TASK PROMPT: Go through the listing beneath and show each line containing the string "logo".

INFORMATION GIVEN:
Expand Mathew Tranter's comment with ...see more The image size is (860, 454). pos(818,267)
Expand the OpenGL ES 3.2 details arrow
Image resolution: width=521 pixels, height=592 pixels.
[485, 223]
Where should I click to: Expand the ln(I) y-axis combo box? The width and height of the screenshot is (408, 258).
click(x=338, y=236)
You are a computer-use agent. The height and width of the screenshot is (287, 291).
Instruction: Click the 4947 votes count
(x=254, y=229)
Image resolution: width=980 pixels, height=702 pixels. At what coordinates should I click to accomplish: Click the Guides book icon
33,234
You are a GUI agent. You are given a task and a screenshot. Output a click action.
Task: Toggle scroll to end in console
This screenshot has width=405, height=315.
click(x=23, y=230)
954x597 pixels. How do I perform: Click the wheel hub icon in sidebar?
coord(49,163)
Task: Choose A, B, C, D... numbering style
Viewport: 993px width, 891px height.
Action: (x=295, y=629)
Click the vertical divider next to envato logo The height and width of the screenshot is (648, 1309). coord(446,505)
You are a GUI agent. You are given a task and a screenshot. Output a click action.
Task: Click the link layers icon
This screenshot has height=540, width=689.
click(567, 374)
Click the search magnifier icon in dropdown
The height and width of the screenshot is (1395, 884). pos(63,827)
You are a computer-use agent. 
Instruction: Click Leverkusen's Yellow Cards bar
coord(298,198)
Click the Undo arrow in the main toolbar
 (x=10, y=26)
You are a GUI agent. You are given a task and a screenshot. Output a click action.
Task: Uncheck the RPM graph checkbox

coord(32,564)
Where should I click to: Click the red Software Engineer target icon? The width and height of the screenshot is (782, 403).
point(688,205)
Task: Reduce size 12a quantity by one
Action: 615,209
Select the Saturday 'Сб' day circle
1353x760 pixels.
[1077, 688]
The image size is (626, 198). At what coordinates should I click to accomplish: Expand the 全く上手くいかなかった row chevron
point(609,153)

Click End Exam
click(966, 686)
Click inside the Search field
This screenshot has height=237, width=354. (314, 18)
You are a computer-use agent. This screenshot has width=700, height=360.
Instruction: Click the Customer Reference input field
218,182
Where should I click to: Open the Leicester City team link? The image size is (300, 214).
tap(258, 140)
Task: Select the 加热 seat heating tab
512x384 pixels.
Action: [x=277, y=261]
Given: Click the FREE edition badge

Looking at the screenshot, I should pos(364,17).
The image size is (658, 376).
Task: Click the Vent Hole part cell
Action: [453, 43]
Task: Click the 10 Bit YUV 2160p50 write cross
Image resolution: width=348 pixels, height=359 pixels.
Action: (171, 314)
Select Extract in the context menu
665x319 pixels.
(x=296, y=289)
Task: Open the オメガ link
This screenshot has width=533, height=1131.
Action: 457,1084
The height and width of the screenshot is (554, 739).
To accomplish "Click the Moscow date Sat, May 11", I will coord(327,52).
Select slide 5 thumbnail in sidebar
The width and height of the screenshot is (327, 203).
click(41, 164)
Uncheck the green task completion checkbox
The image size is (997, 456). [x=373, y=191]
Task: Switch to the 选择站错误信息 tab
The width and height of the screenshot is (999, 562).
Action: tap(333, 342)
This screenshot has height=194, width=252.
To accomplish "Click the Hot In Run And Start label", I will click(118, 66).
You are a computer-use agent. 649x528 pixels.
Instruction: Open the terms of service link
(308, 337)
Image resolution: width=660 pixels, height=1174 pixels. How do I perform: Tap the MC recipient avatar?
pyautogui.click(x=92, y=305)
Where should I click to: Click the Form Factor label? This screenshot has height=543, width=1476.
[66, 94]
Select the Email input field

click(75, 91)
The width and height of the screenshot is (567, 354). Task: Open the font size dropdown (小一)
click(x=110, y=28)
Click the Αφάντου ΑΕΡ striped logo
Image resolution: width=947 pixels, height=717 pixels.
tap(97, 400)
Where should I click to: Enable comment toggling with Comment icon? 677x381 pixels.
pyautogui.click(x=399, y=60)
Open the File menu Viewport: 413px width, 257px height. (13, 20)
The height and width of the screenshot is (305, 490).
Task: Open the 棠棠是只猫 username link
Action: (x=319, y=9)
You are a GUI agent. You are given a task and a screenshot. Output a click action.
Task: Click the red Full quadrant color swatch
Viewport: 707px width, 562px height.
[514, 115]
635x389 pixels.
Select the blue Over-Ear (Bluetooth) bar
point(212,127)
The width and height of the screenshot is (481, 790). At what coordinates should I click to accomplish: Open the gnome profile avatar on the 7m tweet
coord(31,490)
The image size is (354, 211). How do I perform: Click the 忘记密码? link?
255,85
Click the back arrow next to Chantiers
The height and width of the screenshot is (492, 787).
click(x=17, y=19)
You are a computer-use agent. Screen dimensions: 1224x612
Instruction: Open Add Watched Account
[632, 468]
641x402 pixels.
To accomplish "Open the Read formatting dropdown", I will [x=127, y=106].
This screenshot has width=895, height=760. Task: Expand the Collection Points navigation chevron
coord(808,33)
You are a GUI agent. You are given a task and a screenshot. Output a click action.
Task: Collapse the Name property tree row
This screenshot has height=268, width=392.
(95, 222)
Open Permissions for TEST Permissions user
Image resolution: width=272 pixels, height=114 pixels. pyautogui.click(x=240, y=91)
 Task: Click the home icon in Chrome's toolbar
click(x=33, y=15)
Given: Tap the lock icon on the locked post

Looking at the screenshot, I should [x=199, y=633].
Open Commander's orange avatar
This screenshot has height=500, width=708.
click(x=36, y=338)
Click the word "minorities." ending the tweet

ANSWER BOX:
Click the vertical divider next to envato logo The height and width of the screenshot is (648, 1309). coord(446,505)
Click the Αφάντου ΑΕΡ striped logo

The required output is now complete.